BUTRIM, Matthew J., Earth and Environmental Sciences, Wesleyan University, 265 Church St., Middletown, CT 06457 and ROYER, Dana L., Earth and Environmental Sciences, Wesleyan University, 265 Church St., Middletown, CT 06459

For plants, the end-Cretaceous mass extinction (~66 Ma), linked to the devastating effects of the Chicxulub bolide impact, was a moment of immense species loss. How this loss in species richness was tied to selectivity, and whether it ultimately led to a shift in plant ecological strategies, is understudied. Previous work found that in the Williston Basin, North Dakota, plants no longer pursued strategies with a slow return-on-investment of nutrients immediately after the Cretaceous-Paleogene boundary (KPB). To test whether this was a widespread response, we studied fossil leaves from the KPB spanning Denver Basin, Colorado, where we used the relationship between petiole width and leaf mass to estimate leaf dry mass per area (LMA), a leaf functional trait which negatively correlates with the rate of return-on-investment.

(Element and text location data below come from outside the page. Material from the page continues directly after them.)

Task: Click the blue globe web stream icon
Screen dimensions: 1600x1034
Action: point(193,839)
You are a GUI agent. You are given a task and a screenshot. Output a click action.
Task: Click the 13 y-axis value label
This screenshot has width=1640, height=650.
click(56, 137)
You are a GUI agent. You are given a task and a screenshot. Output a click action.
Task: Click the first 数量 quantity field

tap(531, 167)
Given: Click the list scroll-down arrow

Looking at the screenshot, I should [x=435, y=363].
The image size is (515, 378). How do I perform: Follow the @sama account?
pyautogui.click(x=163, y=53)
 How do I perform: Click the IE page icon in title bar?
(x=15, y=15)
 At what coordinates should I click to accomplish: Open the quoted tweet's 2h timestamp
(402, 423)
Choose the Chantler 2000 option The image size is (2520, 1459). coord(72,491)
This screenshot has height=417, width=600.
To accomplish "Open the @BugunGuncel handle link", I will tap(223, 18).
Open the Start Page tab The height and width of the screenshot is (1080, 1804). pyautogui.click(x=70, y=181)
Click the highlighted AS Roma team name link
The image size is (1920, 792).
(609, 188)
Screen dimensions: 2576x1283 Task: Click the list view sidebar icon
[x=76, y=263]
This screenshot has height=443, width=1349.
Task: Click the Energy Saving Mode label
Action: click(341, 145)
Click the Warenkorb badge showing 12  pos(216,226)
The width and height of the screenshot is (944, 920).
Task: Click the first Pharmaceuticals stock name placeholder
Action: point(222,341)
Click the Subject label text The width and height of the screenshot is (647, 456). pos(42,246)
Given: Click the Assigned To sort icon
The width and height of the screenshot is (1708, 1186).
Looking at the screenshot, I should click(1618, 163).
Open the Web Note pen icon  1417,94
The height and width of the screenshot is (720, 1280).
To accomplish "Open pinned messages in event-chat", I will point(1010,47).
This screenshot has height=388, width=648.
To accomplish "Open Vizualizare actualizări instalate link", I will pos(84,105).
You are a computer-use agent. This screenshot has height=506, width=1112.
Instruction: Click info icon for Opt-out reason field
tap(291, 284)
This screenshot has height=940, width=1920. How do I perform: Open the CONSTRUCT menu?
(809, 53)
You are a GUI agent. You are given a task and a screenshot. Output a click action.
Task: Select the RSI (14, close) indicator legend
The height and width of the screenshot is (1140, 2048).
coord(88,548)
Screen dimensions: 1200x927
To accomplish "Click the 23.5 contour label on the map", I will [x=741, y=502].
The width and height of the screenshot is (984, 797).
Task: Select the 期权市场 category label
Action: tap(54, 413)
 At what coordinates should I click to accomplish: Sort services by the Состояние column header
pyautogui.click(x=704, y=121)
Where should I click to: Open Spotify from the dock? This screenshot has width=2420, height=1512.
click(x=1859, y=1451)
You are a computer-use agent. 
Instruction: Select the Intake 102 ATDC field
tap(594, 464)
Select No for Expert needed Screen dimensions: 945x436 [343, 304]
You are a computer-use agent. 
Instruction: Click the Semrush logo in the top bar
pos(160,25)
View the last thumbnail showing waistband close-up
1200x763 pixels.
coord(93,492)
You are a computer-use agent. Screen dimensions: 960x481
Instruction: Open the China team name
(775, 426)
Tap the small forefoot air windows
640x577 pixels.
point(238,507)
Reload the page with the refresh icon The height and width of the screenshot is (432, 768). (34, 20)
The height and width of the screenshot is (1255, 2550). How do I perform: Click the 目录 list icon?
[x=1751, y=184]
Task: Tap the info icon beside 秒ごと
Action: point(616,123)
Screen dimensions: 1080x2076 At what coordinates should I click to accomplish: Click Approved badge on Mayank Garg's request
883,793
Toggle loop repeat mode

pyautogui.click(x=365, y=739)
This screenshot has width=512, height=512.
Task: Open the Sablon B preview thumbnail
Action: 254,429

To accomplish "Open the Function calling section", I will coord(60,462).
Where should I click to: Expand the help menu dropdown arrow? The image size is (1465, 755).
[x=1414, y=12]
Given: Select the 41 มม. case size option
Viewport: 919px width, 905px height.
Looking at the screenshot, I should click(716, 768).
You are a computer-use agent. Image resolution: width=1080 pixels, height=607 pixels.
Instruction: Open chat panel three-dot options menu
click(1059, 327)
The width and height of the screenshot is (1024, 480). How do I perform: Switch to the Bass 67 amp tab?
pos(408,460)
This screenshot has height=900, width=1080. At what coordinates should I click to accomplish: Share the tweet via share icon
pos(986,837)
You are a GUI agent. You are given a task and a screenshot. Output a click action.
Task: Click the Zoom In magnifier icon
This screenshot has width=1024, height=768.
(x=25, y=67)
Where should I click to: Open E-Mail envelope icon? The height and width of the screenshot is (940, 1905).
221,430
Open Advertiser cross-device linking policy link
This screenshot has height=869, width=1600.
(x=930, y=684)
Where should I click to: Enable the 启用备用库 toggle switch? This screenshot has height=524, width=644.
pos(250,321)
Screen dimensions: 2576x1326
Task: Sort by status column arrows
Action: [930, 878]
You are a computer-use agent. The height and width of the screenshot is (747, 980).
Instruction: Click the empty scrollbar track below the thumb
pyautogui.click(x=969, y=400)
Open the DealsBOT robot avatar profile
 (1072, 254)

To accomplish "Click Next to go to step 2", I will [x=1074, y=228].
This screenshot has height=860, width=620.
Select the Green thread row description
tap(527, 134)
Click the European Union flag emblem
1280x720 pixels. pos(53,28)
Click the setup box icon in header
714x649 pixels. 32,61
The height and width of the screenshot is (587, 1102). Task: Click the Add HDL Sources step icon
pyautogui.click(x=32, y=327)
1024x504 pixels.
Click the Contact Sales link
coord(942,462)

We did not observe a loss of high LMA species after the KPB: the expectation if plants stopped following slow return-on-investment strategies. Indeed, we found no evidence for a shift in leaf economic strategies across the KPB: neither the median species LMA nor the distribution of species in LMA-space appreciably changed for over two million years straddling the KPB. Around 64 Ma, LMA declined at sites interpreted as rainforests near the western margin of the basin; similarly low values are commonly observed in present-day rainforests. The western margin localities where we observed this downward shift are found close to the Front Range of the Rocky Mountains, where an orographic precipitation regime is thought to have developed during the deposition of the Denver Basin. We found that among these Front Range adjacent localities, LMA and mean annual precipitation were inversely correlated, a pattern consistent with observations of extant plants.

Overall, in the Denver Basin we found that local climate and biome type played a larger role in determining leaf ecological strategies than a global signal associated with the Chicxulub bolide impact.